Midyear tax tip #7: Contribute to your retirement accounts
Senate leaders also propose extending the first-time homebuyer tax credit

The homebuyer credit: It's baaacckkk!

The first-time homebuyer credit is supposed to expire tomorrow, June 30. That's the date by which buyers who had a contract in place by April 30 are to close on the residence in order to claim the $8,000 tax break.

But late this afternoon, the House approved a bill that would extend the closing date another three months, until Sept. 30.

The measure, passed 409 to 5, now goes to the Senate.

Just last week, that legislative body tried to get the longer closing time added to the tax extenders measure that kept failing. So it's likely that the Senate will sign off, too, on this separate bill.

The final Senate vote could come tomorrow. But even if it doesn't, odds are good that it will happen soon.

UPDATE: Senate Majority Leader Harry Reid (D-Nev.) and Senate Finance Committee Chairman Max Baucus (D-Mont.) late Wednesday announced legislation to push the closing date for the homebuyer credit back to Sept. 30.

And don't worry if the credit extension becomes official after the June 30 deadline passes.

Just go ahead with your closing as soon as you can. If the credit extension passes, which I believe it will, the tax break will be available to those who tried but failed to get the paperwork finished tomorrow.

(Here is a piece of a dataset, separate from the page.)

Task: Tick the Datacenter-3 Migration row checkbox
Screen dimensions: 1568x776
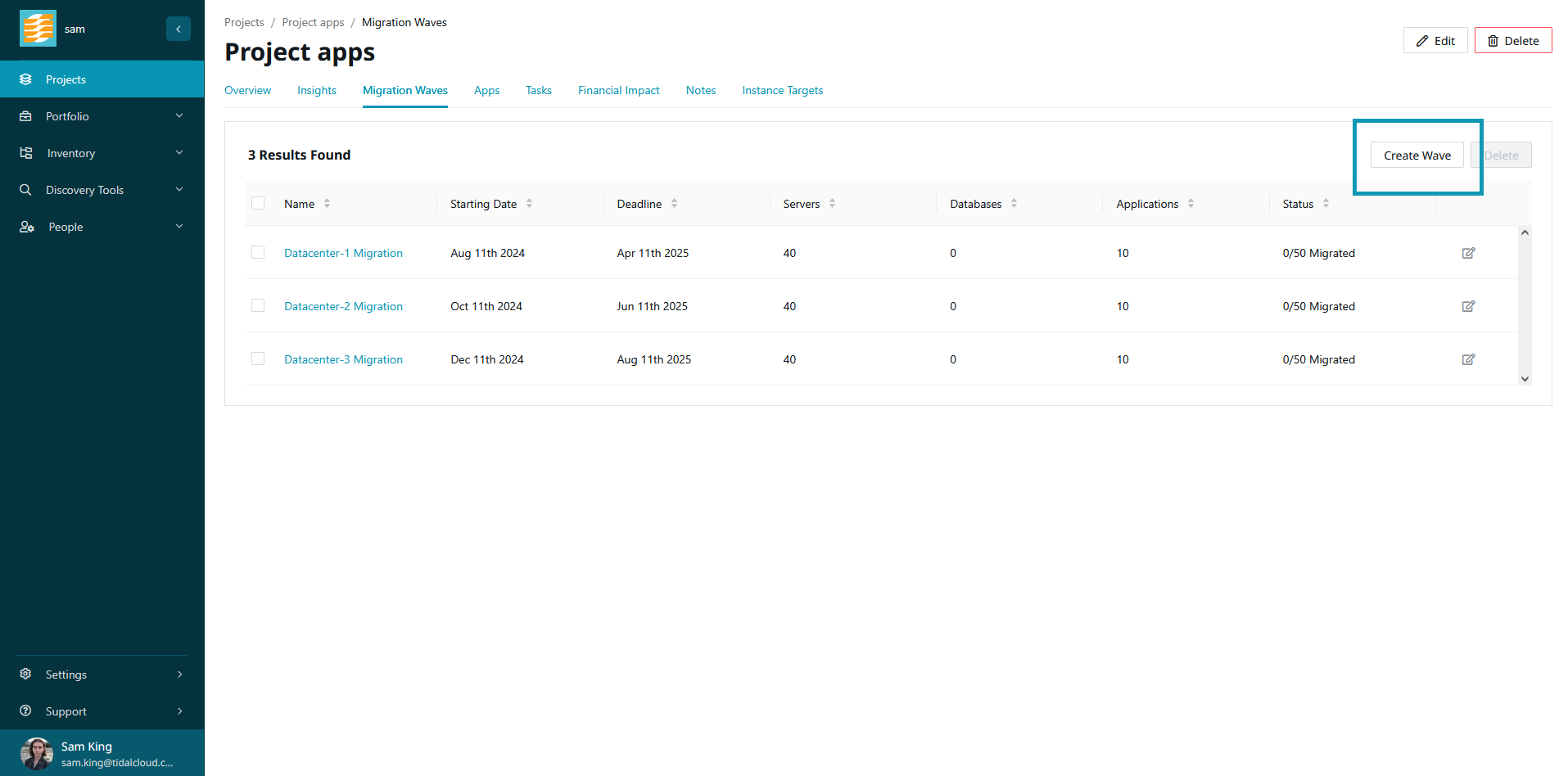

Making making tax law changes retroactive is just the sloppy way Congress operates nowadays.

Tougher still: In addition to extending the closing date, this latest bill seeks to reduce fraud associated with the credit.

Thanks to a recent report by the Treasury Inspector General for Tax Administration that around 1,300 prison inmates claimed and received more than $9 million from the tax break, the bill would allow the IRS to disclose tax return information to prison administrators.

Who's worth more? This latest iteration of the often-tweaked housing tax break would save around 180,000 homebuyers from losing out on the credit.

The cost to the U.S. Treasury for three extra months? Around $9 million over the next decade.

I'm happy for the homebuyers who'll save some tax dollars, but really, this seems like a lot of money for a very small group of people.

Of course, the real dollars involved are the contributions that the Realtors will make to members of Congress this election year. Without the three extra months, who knows what kind of campaign funds would be lost.

Don't believe this tax law change is driven more by politics than policy?

Also this afternoon the House was unable to muster enough votes to keep unemployment benefits going out to folks who've been out of jobs for months.

Of course the cost is substantially more, around $33 billion. But so are the number of affected individuals, 1.7 million people trying to pay rent, buy groceries and keep the electricity on.

The sad fact is that the jobless just don't have as good of lobbyists as do folks in the real estate industry.